There is only one grade and standard equipment list is impressive for the price - whichever price you end up with. Cruise control, front and rear electric windows, remote central locking, CD player with six speakers, heated power mirrors, twin front airbags and lap-sash belts all-round are standard.
That lot adds up pretty well against the class heavyweights, where a combination of sub-$20,000 drive-away pricing and air-conditioning is up to you to try and haggle out of your dealer rather than accept as part of the price list these days.
Outstanding price to one side, the Cerato is very much conservative and recognizable fare. The Hyundai-Kia family "Beta" double overhead camshaft 16-valve engine produces 101kW at 6000rpm and 182Nm at 4000rpm, both figures just a touch off the Elantra.
It’s still good enough for Kia to claim a 0-100km/h dash time in 10.5 seconds and a top speed of 205km/h where the law permits.
While Kia claims the automatic is just as quick as the manual to 100km/h and only marginally behind over the quarter-mile because it uses fuzzy logic control to adapt to drivers’ throttle behaviour, the self-shifter is still not smart enough to match the manual on fuel consumption.
For the record, the manual delivers 8.9L/100km on the ADR 82/l test, while the auto clocks in at 9.3L/100km. Broadly indicative only of course, but in these times of expensive fuel attractive enough.

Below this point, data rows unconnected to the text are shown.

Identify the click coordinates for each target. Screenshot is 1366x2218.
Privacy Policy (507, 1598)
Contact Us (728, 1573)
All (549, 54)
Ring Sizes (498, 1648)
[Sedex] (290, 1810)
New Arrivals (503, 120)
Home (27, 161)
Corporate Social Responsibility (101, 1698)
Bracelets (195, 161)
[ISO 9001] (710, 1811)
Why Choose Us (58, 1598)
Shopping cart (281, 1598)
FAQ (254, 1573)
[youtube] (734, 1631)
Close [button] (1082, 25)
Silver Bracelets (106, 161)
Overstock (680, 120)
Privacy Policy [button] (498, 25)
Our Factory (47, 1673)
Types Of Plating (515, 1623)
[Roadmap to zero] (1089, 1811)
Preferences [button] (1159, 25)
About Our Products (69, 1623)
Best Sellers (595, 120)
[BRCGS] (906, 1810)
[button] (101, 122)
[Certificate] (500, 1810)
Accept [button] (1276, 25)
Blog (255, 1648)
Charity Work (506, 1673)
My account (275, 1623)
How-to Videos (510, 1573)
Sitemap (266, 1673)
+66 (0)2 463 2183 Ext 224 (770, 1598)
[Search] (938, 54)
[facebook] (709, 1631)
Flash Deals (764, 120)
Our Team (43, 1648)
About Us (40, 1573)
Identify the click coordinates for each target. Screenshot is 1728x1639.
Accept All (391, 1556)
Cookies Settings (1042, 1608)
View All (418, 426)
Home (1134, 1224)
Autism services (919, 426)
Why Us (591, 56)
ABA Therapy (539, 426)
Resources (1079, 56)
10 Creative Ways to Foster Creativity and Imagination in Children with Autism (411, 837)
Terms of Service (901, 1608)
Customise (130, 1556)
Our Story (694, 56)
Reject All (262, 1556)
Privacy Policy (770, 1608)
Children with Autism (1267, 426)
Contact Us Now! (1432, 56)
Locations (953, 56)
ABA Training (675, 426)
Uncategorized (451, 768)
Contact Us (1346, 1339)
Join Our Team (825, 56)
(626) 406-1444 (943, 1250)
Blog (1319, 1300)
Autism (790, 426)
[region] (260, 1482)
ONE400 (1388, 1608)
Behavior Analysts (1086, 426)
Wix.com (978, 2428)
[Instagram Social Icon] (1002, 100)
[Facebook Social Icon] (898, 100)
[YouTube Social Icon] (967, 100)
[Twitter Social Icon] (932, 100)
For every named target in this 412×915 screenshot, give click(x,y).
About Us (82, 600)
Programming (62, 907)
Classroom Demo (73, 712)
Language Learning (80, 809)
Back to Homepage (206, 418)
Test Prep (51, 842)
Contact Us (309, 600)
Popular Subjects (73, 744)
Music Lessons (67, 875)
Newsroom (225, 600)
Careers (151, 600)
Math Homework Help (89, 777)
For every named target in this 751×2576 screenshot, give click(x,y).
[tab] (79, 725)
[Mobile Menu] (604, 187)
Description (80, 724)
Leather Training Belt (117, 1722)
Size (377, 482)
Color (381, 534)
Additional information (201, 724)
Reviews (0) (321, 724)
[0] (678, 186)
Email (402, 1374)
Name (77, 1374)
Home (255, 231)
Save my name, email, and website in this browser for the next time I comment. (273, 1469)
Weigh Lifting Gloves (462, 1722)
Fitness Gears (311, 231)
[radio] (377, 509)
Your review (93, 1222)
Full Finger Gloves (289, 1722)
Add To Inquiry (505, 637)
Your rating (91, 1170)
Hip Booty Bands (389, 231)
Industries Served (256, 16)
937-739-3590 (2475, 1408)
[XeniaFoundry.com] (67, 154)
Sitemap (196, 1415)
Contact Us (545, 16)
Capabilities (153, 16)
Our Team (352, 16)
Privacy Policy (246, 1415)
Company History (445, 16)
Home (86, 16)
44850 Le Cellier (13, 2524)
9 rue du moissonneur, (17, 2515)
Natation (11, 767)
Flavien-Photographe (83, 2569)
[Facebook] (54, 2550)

Suspension is via MacPherson struts up-front and by multi-links at the rear, steering is via engine-speed sensitive rack and pinion while stopping power is provided by disc brakes all-round, but ABS is one unfortunate omission from the standard equipment list.
ABS is a special request option which would take three months to deliver. Australian Kia importer Ateco Automotive could not quote a price.
In terms of the numbers, the Cerato is ahead of its predecessor on all vital measurements - longer overall and in wheelbase, wider and heavier. It is, unfortunately - but unsurprisingly - heavier also, weighing in either side of 1300kg depending on transmission choice.
Cerato is the first all-new model Kia to be rolled out in Australia this year, we’ve already seen an update of the Rio and the return of the Optima mid-size sedan and next up will be the second generation Sportage compact off-roader, which arrives around Sydney motor show time in October.
All that makes Kia’s ambition to grow from 17,235 sales in 2003 to 25,000 in 2004 eminently achievable.